Maybe you’ve noticed your Pug shivering in the early morning hours when you take them outside to pee. This may have you wondering “do Pugs get cold?” Well, the truth is that all dogs can get cold outside. This breed does not tolerate heat or cold as well as some other breeds.
Do Pugs Get Cold?
Unlike other dogs, Pugs have a rather thin coat. Their hair is fine and doesn’t do a good job from protecting them from the heat or cold.
When they come back inside, you can have their comfy bed waiting with their favorite blanket. That will help them warm up quickly after being cold outside.
Now let’s take a closer look at why this breed is vulnerable to elements and what temperatures they thrive in.
Why Do Pugs Get Cold Easily?
As I mentioned this breed will do better in temperatures that don’t get too hot or cold. Now let’s take a closer look at the different variables that affect why Pugs respond badly to the cold.
Coat Type: Even though Pugs have double-layered coats, their fur is short and fine-textured. Unlike other dogs like Siberian Huskies, or Newfoundlands, Pugs were not acclimated to be in extremely cold temperatures.
Coat Color: You’ll notice that a black Pug will be able to stay warmer longer outside than a fawn-colored dog. This is because dark-colored dogs can absorb more heat from the sunlight compared to the light-colored dogs.
Size: Pugs are classified as a small dog or toy dog, therefore their bodies are closer to the ground, which causes them to lose heat faster.
Weight: Body fat keeps us, humans, warm and it does the same with dogs. Thin dogs tend to get colder quicker than dogs that have more body fat. If your Pug is carrying around excess weight, they may not get as cold as a Pug that is thinner. That being said, you don’t want to fatten up your dogs in the winter months to protect them from the cold.
Conditioning: Your pooches body acclimates to the temperature after being exposed to the same weather several days or months. Sixty degrees in November is chilly, but after a long bitter winter, a 60℉ day can make us open our windows and let the cool air indoors.
Age and Health: Puppies and older dogs will not be able to regulate their body temperatures as well as a healthy Pug in their prime. Don’t be surprised if your senior dog can’t handle cold breezes or cold temperatures as well as they used to when they were younger.
Pets that suffer from diabetes, kidney diseases, or other health issues may have a harder time in the cold than healthy canines. If your pooch is shivering all the time outside even if you don’t think it’s cold, you may want to contact your veterinarian.
How Cold Is Too Cold For A Pug?
Okay, so now you’re wondering how cold is too cold? Do they only get cold when they go outside in the winter when there is snow on the ground? Can get they get cold on a dreary rainy day?
It’s totally true that some Pugs will be able to tolerate colder temperatures than others. Just like not all breeds will get cold in 55-degree weather.
There is no universal answer on how cold it can be before your pooch starts shivering. There are several different factors that come into play.

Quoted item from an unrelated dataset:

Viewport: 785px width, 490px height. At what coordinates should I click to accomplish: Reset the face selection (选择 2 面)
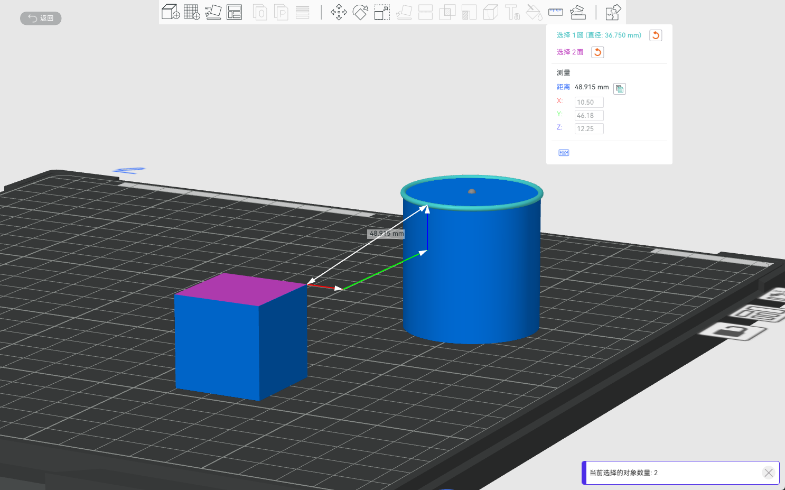(597, 52)
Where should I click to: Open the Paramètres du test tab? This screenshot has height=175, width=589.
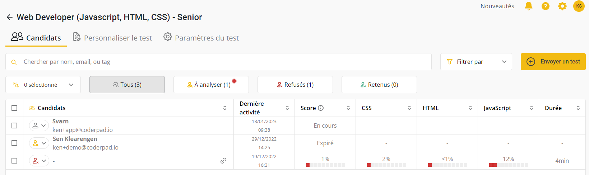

So it’s best to take this response lightly and you’ll be able to protect your pooch from the cold if you watch for the signs. Be sure that you’re aware of the potentially cold associated health problems like frostbite and hypothermia.
For owners of small breeds, senior dogs, thin-haired breeds, or puppies, you will want to consider pulling out the sweaters and coats once it the temperature drops below 20 degrees Fahrenheit.
Mindy my black Pug used to get cold in temperatures below 45℉. It all really depends on what your pooch is used to. Our neighbors long-haired Maltese could handle the cold much better than Mindy.
For instance, if you lived in Florida for much of your pups life. Then you and your family moved to Minnesota, one of the coldest states in the United States. (source) Your Pug will most likely freeze before it gets below 20 degrees because she’s been acclimated to Florida’s temperature.
Outside Elements That Cause Your Pug to Shiver
Okay, now that we know what temperature is too cold for your Pug. Let’s take a look at all the different elements that can cause your pooch to get cold. After all, your dog can start feeling the effects of the cold, even if there isn’t snow on the ground.
Wind Chills: A brisk cold breeze can quickly cut through your dog’s coat sending chills down their body. Your Pugs short coat won’t be able to protect and insulate them against these types of cold temperatures.
Dampness: Wet snow, heavy fog, rain, wet dog (after a bath or going swimming) or any form of dampness can cause your pooch to chill even if it’s not that cold outside.
Cloudiness: We all know that those sunny days can warm up the temperatures quickly. If it’s overcast and cloudy, it can make your pooch cold.
Activity Level: If your Pug is just in the backyard lying around not being active, they are not generating enough body heat to stay warm.
Basically, if you’re cold there’s a good chance that your Pug is cold too!
Most Pugs love going outside, especially, if you spend a lot of time outdoors. It’s definitely okay to let your Pug out in the cold weather, just make sure that you keep an eye on them.
I used to have my Pug wear a jacket if the temperatures were too cold. There are literally all kinds of dog clothes you can use to help insulate your Pug and keep them warm in the winter or on those cold dreary days.